## COMPITI
A. Nel brano sulla cappella di Sant'Anna, che cosa assicura il "rapimento"? Rispondi in una o due frasi.
B. Riprendi il brano sulla cappella di Sant'Anna e scrivine il seguito, partendo dopo l'ultima frase riportata.

## ESTRATTO DELLA FONTE
=-=-=-=-=

Tuttavia, il “rapimento” è assicurato dalla ricchezza degli stucchi. Ai due lati della nicchia putti gioiosi sorreggono festoni al cui interno sono raffigurate scene di vita della santa: le nozze tra Anna e Gioacchino e la presentazione al Tempio di Maria. Per il resto è un rincorrersi di immagini su fondo oro, in un horror vacui molto armonico, che non può non destare meraviglia. Elementi vegetali, aquile, angeli e putti, ma anche qualche presenza un po’ più inquietante, qualche essere celeste che diventa un satiro o una maschera teatrale, nello sguardo e nel riso. Qualche demone sparpagliato qua e là. A guardare gli stucchi del Serpotta mi sarei fermata per ore, e avrei voluto conoscere il significato di tutti i simboli aggettanti dalla parete. La cappella di Sant’Anna è piccola, ma avvolge completamente. E t’induce a trascorrervi del tempo. In compagnia di putti, demoni e del sacro teschio.

=-=-=-=-=

## SEZIONE DATI
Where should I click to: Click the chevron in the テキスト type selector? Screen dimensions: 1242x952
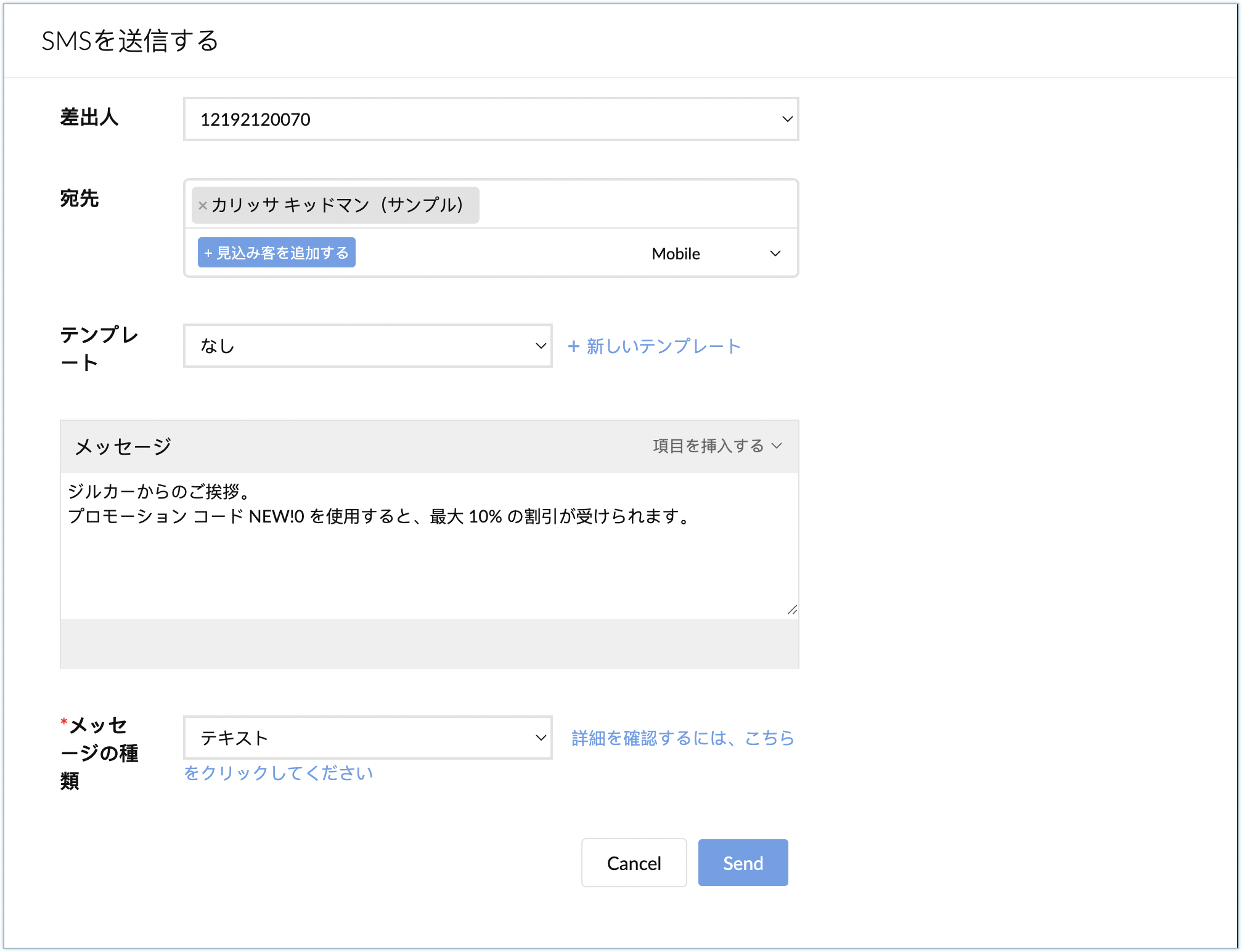tap(541, 738)
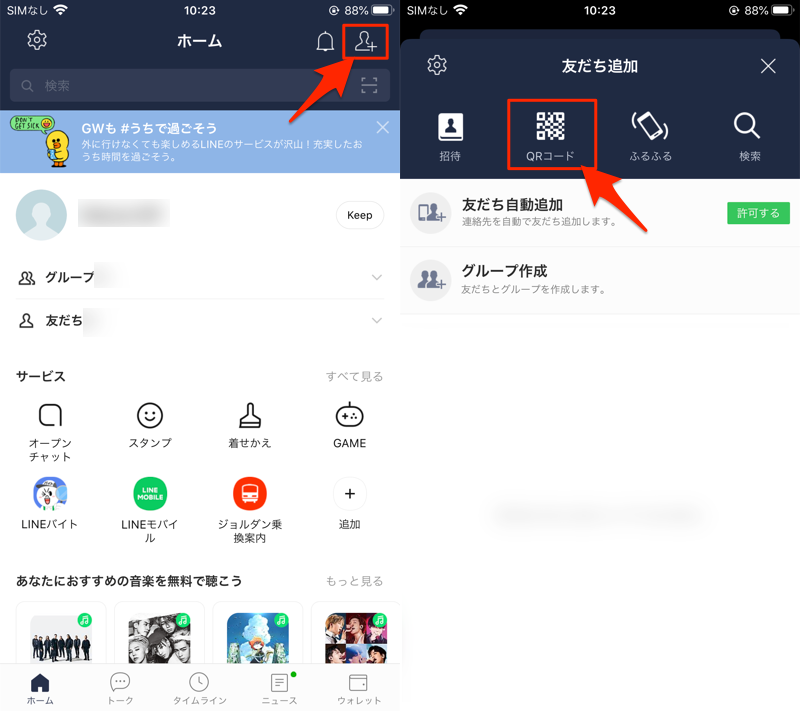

=-=-=-=-=

## RISPOSTE
A. Il "rapimento" è assicurato dalla ricchezza degli stucchi. Ai lati della nicchia putti gioiosi sorreggono festoni con scene di vita della santa, e tutto intorno si rincorrono immagini su fondo oro in un horror vacui molto armonico che desta meraviglia.

B.
Ph. Roberto Mammana

Ph. Roberto Mammana

Quel teschio che io non ho potuto vedere, ma che ogni anno, nel corso dei festeggiamenti della santa, viene esposto, omaggiato, portato in processione e infine benedice tutti i presenti prima d’essere nuovamente riposto nella sua teca. I festeggiamenti sono lunghissimi: durano in tutto una decina di giorni e culminano il 27 luglio, il giorno consacrato alla santa patrona. Pur non avendovi preso parte immagino vi si possa trovare un po’ di quel calore spettacolare che invade le strade di Siviglia al passaggio della Macarena, il venerdì della semana santa. E immediatamente ho voglia di seguire il teschio di Sant’Anna nella sua processione per le vie strette di Castelbuono, di scivolare piano sulla cera che cola sul lastricato, di sentire le bande che suonano per il teschio della nonna più santa del mondo.

Ph. Roberto Mammana

Ph. Roberto Mammana

Ma a Castelbuono vale davvero la pena passare anche in un altro periodo. Perché la cappella in sé vale la visita così come il Tesoro di sant’Anna, che ora è esposto negli antichi appartamenti dei Ventimiglia, allo stesso piano dell’edificio riconvertito in museo civico. E non fosse per sant’Anna, ne varrebbe la pena per provare la dolce manna nella produzione della pasticceria Fiasconaro o – anche – i funghi dell’osteria Nangalarruni. Andiamo?

di Silvia Ceriani
Le foto, tranne alcuni casi indicati, sono mie.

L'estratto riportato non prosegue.